Zahir Ensemble | Crítica

Dos caras del Apocalipsis

Zahir Ensemble al final del concierto.

Zahir Ensemble al final del concierto. / P.J.V.

En 2008 dos jóvenes compositores franceses, Frank Bedrossian y Raphaël Cendo crearon el concepto de "música saturada" en un intento de superar las tendencias dominantes en la música de su país, vinculadas al espectralismo, que habían derivado en una suerte de delicado neoimpresionismo, en un refinamiento que en muchos casos empezaba a caer en el conformismo esteticista. La música saturada se propugnaba mediante un cuestionamiento de los límites y una reivindicación del exceso que habría de llevar al oyente a perderse "trazando un camino hacia un mundo inestable, salvaje y desconocido" (el entrecomillado está sacado del manifiesto que el propio Cendo publicó en 2011).

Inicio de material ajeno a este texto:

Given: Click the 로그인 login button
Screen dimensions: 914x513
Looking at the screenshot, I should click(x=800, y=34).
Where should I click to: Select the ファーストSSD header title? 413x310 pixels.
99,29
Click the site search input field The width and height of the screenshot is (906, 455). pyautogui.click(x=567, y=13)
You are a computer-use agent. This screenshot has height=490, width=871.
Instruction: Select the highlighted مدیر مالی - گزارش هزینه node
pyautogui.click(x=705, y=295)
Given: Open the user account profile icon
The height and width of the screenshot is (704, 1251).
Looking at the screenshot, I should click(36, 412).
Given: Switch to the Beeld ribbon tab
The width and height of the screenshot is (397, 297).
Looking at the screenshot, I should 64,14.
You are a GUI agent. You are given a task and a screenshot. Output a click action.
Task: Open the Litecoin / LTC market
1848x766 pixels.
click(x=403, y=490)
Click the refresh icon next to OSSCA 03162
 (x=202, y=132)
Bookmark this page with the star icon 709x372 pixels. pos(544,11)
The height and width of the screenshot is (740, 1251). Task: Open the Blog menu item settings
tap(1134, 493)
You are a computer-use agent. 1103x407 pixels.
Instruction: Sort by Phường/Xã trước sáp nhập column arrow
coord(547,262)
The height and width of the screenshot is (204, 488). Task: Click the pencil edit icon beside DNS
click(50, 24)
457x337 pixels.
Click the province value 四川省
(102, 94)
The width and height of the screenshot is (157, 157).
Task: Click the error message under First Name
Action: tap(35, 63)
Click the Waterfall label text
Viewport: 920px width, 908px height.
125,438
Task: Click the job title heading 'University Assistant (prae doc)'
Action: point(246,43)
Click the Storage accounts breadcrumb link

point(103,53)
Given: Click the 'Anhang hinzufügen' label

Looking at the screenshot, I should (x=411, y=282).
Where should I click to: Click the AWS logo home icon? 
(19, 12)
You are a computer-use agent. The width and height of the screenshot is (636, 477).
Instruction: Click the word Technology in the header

Aunque el compositor ha derivado en sus últimas obras hacia nuevos horizontes estéticos, el concepto de música saturada, lindante con la música concreta instrumental, el noise y el metal (Lachenmann de un lado, grupos como Meshuggah del otro, no están lejos), tuvo extraordinario éxito y Cendo se creó fama de enfant terrible de la música contemporánea y los imitadores le crecieron por doquier. Justo en las vísperas del Día de los Fieles Difuntos, Raphaël Cendo ha estado en Sevilla para el estreno en España de Introducción a las tinieblas, una obra de 2009, cuando la idea de música saturada acababa de ser puesta en el mercado.

En sus 45 minutos de duración la obra resume a la perfección el que entonces era el ideario del compositor: la voz de un bajo (Tobias Schlierf en este caso) y los instrumentistas (clarinete bajo, saxo soprano y bajo, fagot y contrafagot, trompa, trombón, tuba, tres percusionistas, piano, cuatro violonchelos y un contrabajo, que tiene también papel solista) son llevados a los límites de sus posibilidades sonoras, exigidos en el uso de todo tipo de técnicas, convencionales y extendidas, a lo que debe unirse la electrónica añadida (una serie de altavoces rodean la sala por sus cuatro caras) para crear un paisaje sonoro abrumador, de una complejidad extraordinaria, pero en absoluto gratuito, pues la forma sirve aquí admirablemente al fondo. 

El fondo es el Apocalipsis de San Juan, de donde salían los textos que recitaba, gritaba, cantaba, arrojaba de sí Schlierf como auténtico poseído, envuelto en un magma sonoro que dibujaba a la perfección las visiones estremecedoras del libro hasta representar un universo llevado a su total devastación, como si la ola definitiva nos engullera, como si el fuego lo rompiese todo y sólo quedaran cenizas a su paso. Una obra sin concesiones, en la que la energía no deja de empujar ni un instante, la tensión se acumula sin aparente final hasta un caos alucinatorio, que, en un esfuerzo por el análisis más elemental, apabulla, porque detrás se intuye un trabajo concienzudo sobre unos timbres que nunca le parecen al autor ni suficientemente graves ni tan percutivos como los deseara.

Como contraste extraordinario, Zahir Ensemble quiso embutir la apocalíptica y gigantesca creación de Cendo en otra visión del Apocalipsis, radicalmente diferente, la que Olivier Messiaen tuvo en 1941 al componer en el campo de prisioneros de Görlitz su Cuarteto para el fin del tiempo: el violonchelista Aldo Mata y el pianista Carlo Prampolini abrieron y cerraron el concierto con una versión contemplativa de una música que es pura contemplación, la "Loa a la Eternidad  de Jesús", música estática y extática a un tiempo, capaz de atrapar a la perfección el fervor religioso de su autor, que tanto dibujó con sonidos los goces celestiales y la gloria de la presencia divina, pues para él, el pecado carecía de interés. Envueltos aún en el maremágnum infernal de Cendo, exhaustos por exceso, Messiaen nos rescataba con la liviandad de su gracia.

No es fácil asistir a un concierto de música contemporánea que termina con todo el público puesto en pie aplaudiendo sin parar hasta que desde la misma escena llegaban señas de que había que dejarlo ya. Enhorabuena a Zahir Ensemble y a su alma mater y director, Juan García Rodríguez, por el que ha sido sin duda uno de los momentos más vibrantes en sus casi dos décadas de existencia.